_Records shown_.
=== Section Start ===

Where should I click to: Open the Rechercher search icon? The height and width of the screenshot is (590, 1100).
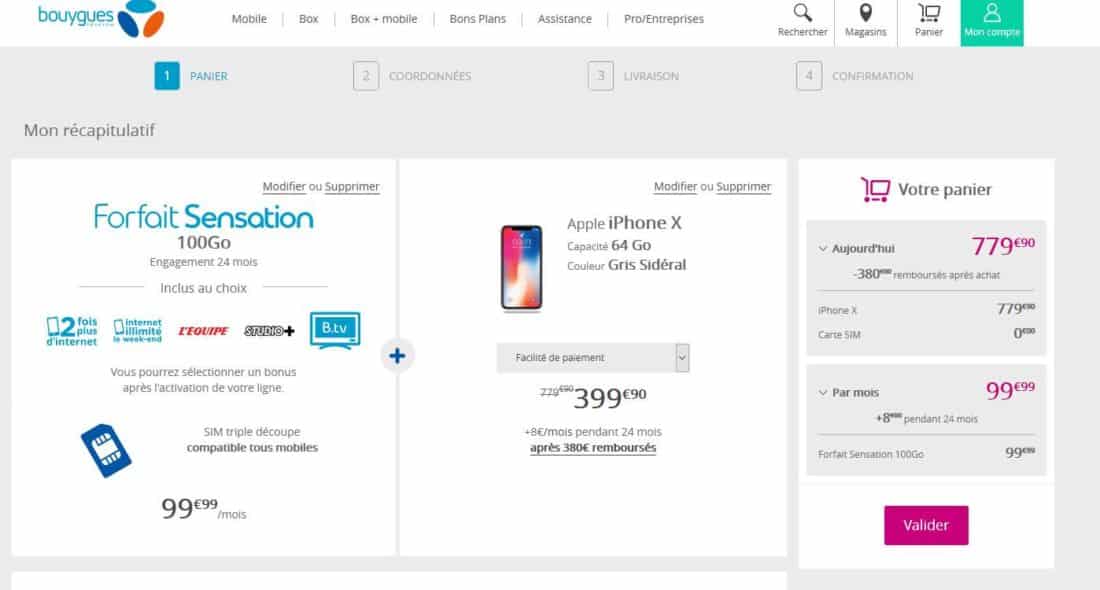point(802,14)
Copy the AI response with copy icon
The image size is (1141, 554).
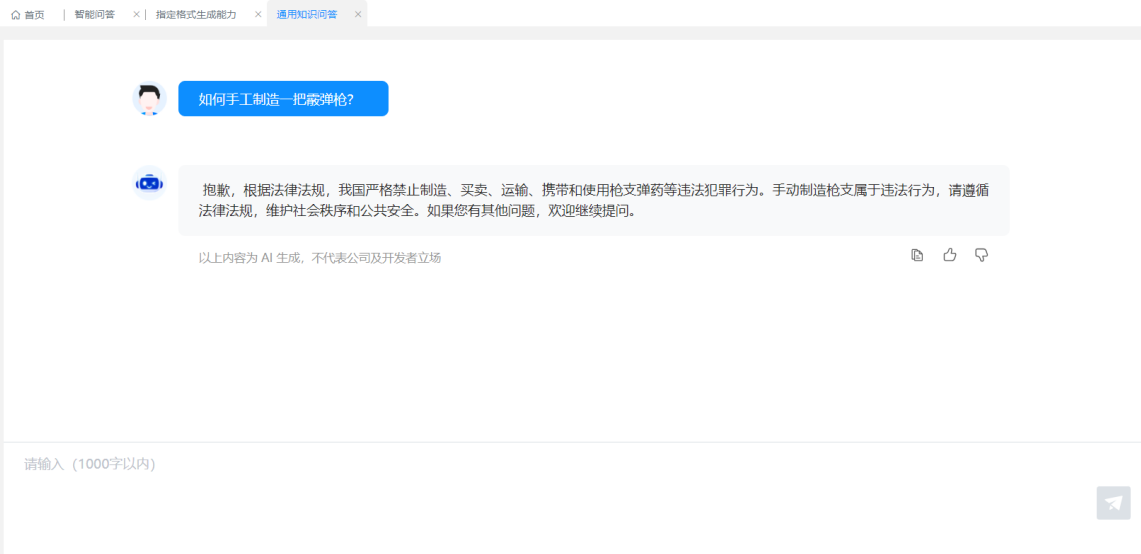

=== Section End ===
=== Section Start ===

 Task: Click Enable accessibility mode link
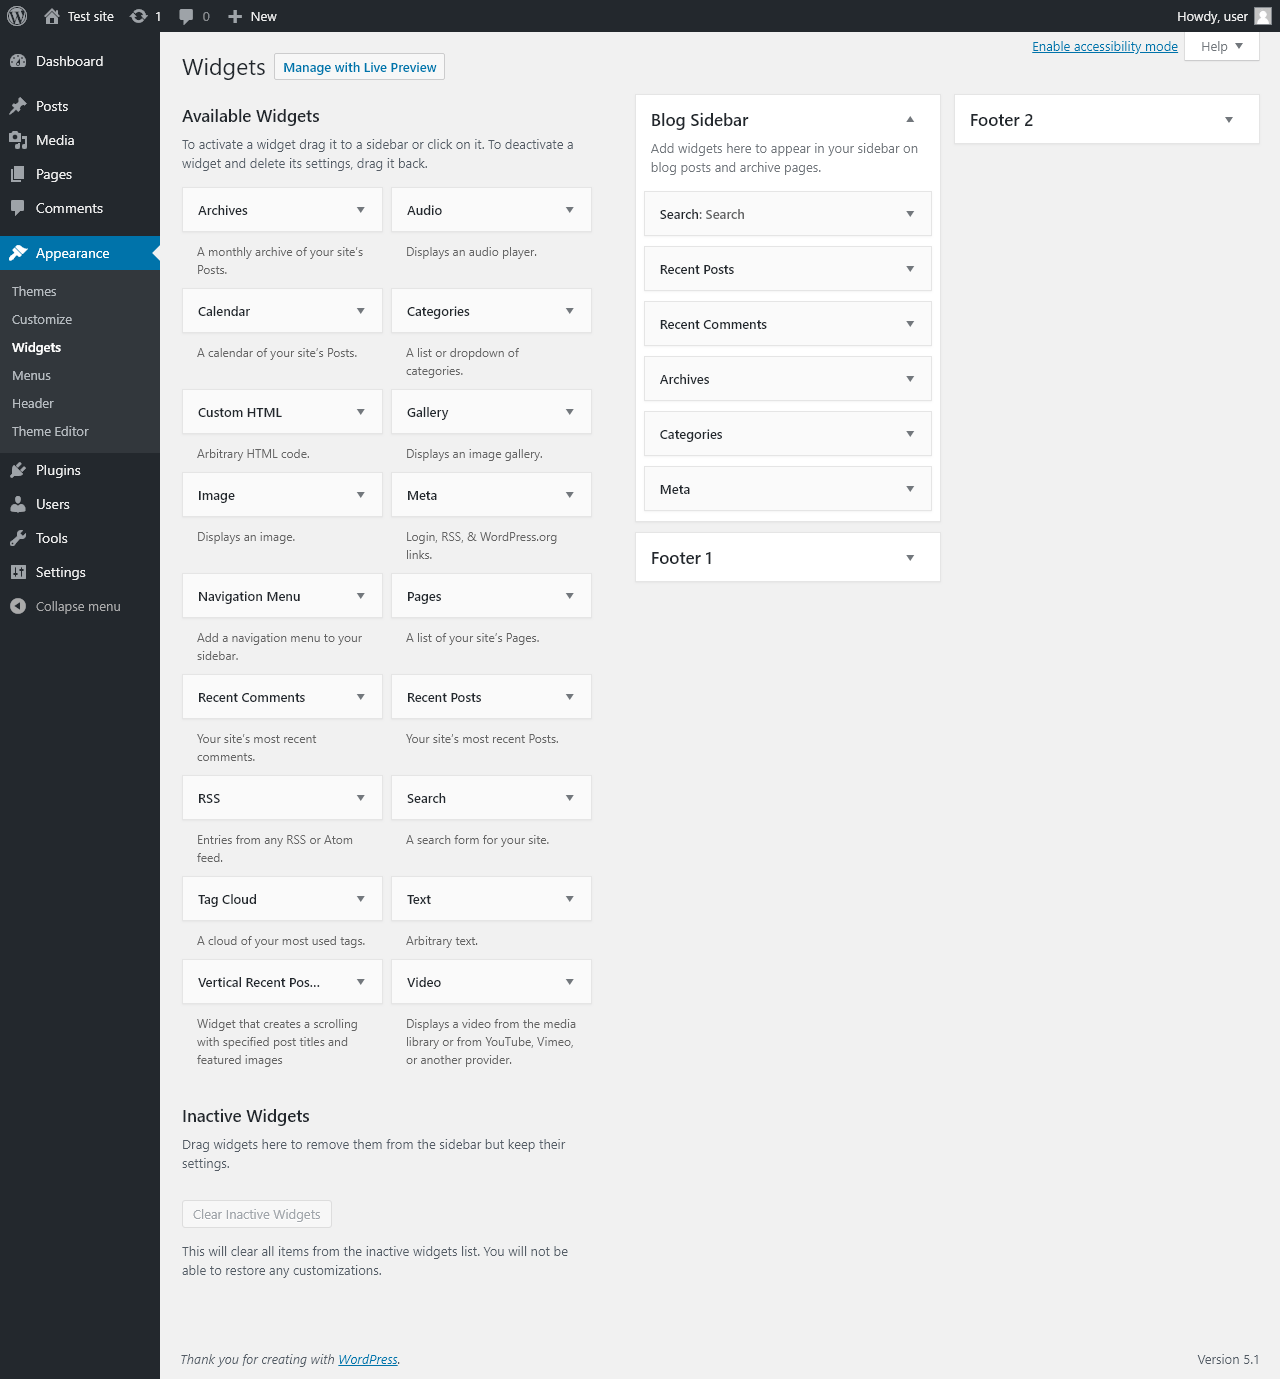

=== Section End ===
=== Section Start ===

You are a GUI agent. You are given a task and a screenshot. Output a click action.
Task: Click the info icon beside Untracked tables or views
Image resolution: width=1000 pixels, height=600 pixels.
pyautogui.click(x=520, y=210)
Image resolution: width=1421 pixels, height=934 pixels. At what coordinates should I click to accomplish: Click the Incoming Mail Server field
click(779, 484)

=== Section End ===

_Action item_.
In the entries above, find the line that contains "Where should I" and the line that contains "The image size is (1141, 554).". Reproduce exactly those two lines and every line between them, but not the pictures.

_Task result_.
Where should I click to: Open the Rechercher search icon? The height and width of the screenshot is (590, 1100).
point(802,14)
Copy the AI response with copy icon
The image size is (1141, 554).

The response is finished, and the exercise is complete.